Bagaimana tidak, belum selesai kasus video perundungan anak remaja di Cilacap berdurasi 4 menit, selang beberapa hari kembali muncul pemberitaan siswi kelas 2 SD di Gresik yang menjadi korban perundungan hingga salah satu penglihatannya hilang secara permanen akibat ditusuk dengan alat tulis oleh kakak kelasnya. Tak berselang lama muncul lagi video perundungan siswa lain di lokasi yang sama dengan tindakan perundungan berdurasi 4 menit sebelumnya, serta masih banyak lagi kasus-kasus serupa. Perundungan nyatanya tidak hanya dialami oleh para siswa, baru-baru ini seorang guru bahkan ditusuk oleh siswanya sendiri di dalam kelas.
Pada dasarnya, perundungan adalah jenis tindakan yang selalu ada dari masa ke masa. Namun, patut disadari bahwa jenis perundungan di masa lalu hingga masa kini dirasa semakin mengkhawatirkan, bahkan sudah masuk dalam kategori tindak kriminal.

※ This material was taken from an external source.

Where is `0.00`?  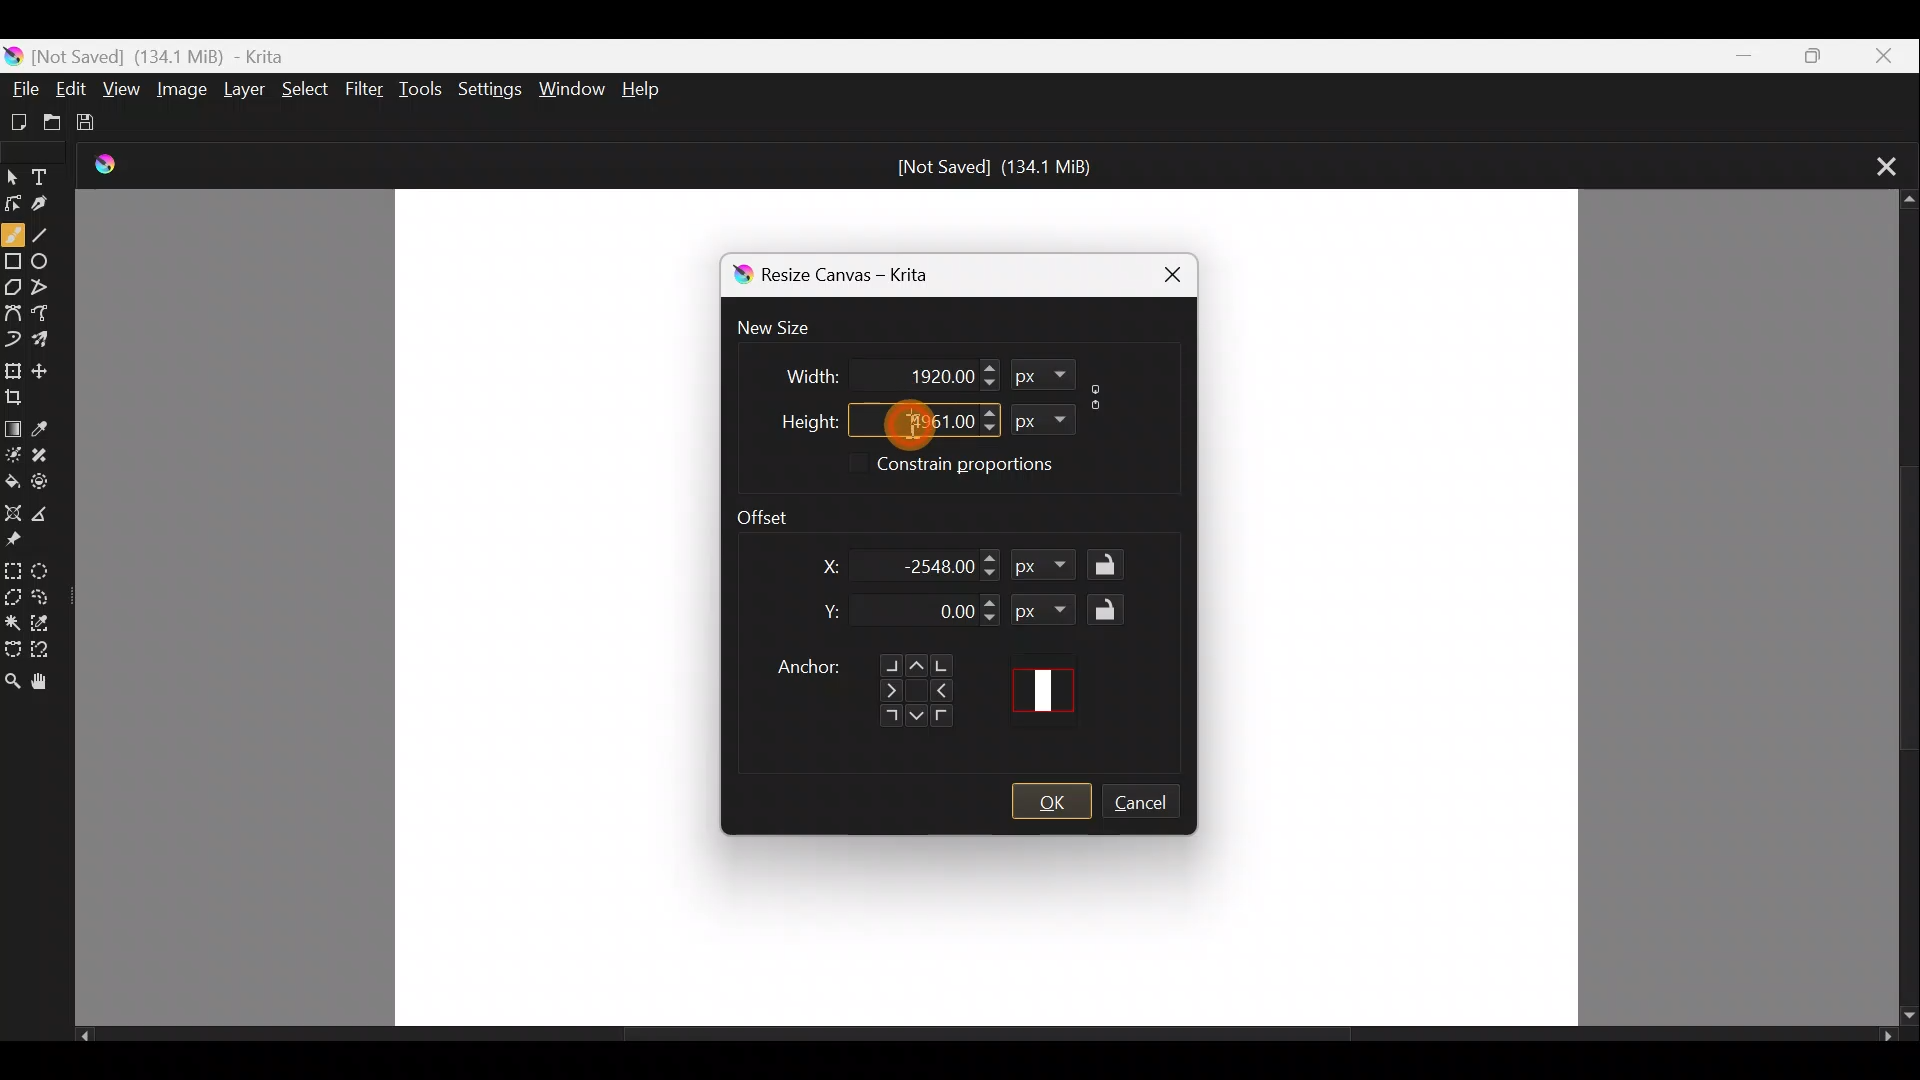
0.00 is located at coordinates (938, 613).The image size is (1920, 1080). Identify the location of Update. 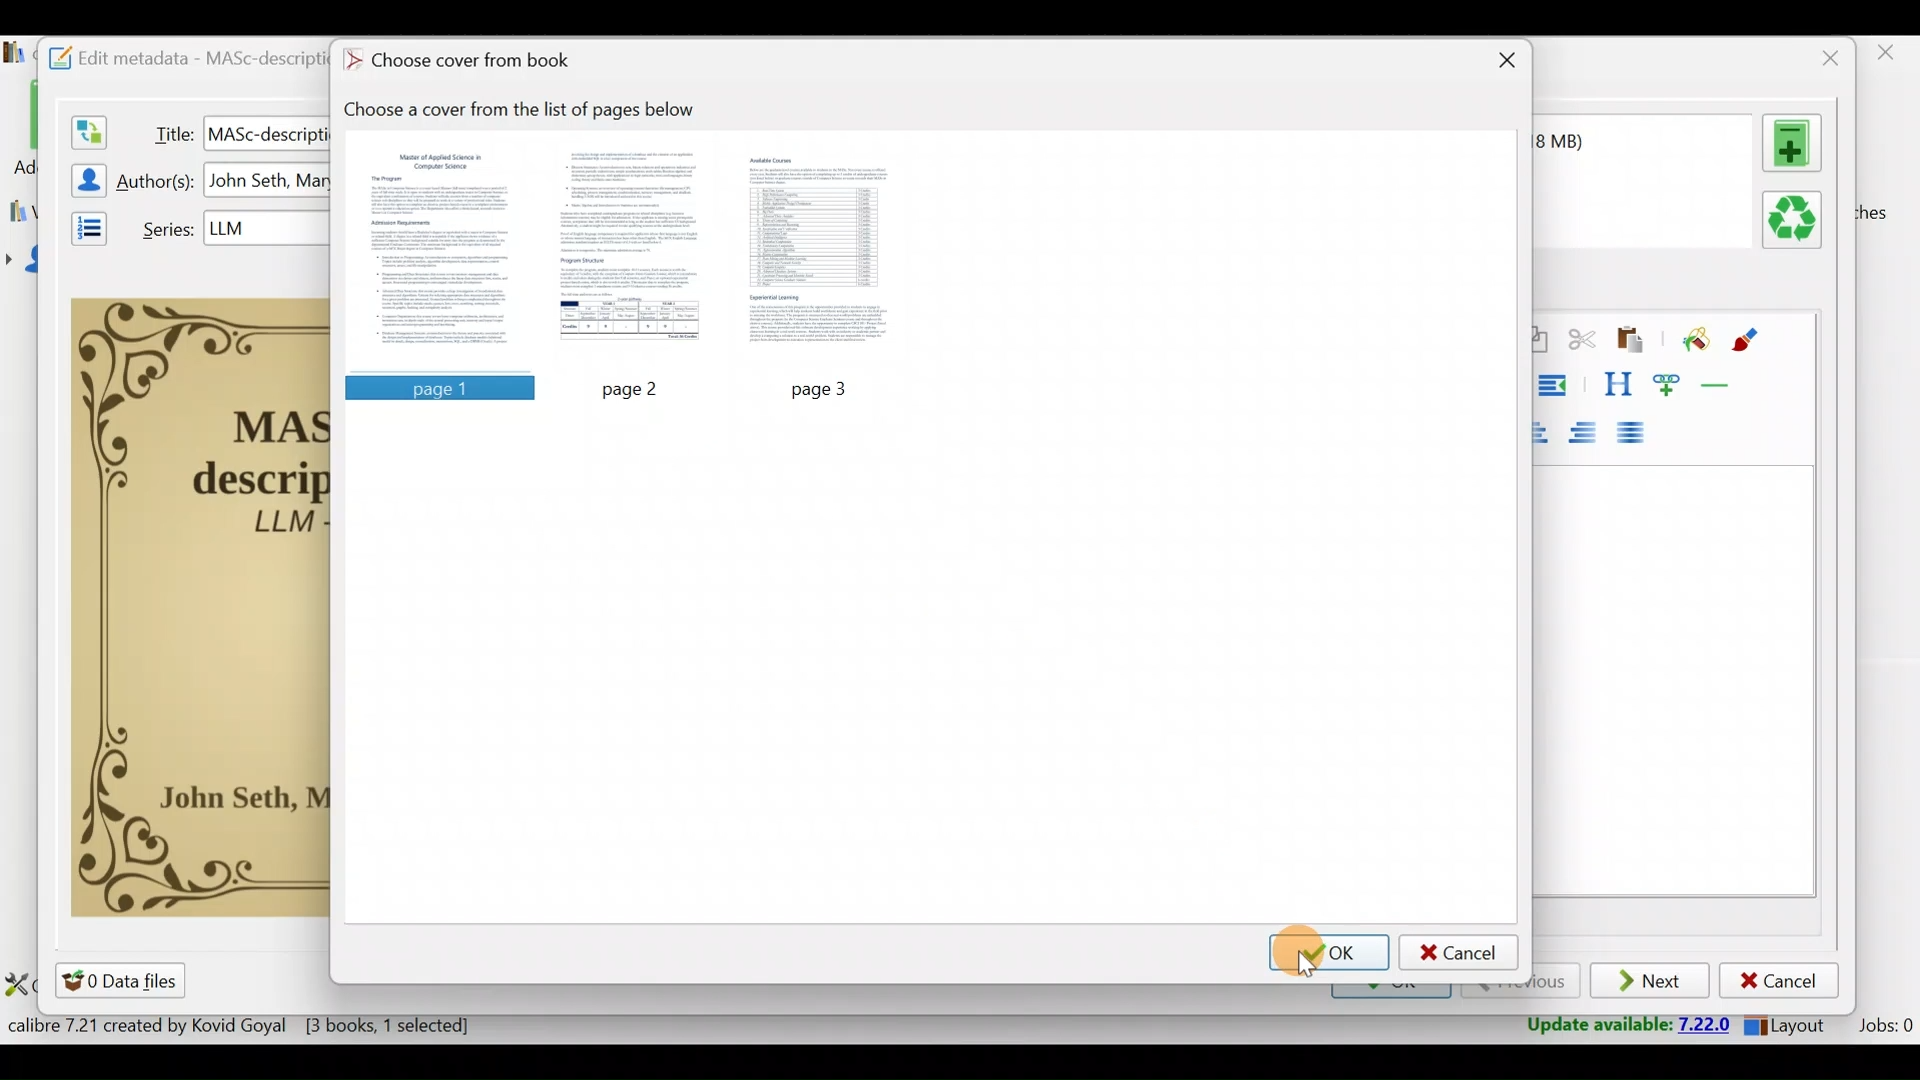
(1622, 1026).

Dahulu, rasanya perundungan menjadi bagian dari keisengan maupun kenakalan anak seperti mengejek, mengganggu, dan lain-lain. Namun, perundungan di masa kini justru telah memenuhi unsur-unsur tindak pidana seperti tindak pidana penganiayaan, tindak pidana pengeroyokan, tindak pidana pencemaran nama baik.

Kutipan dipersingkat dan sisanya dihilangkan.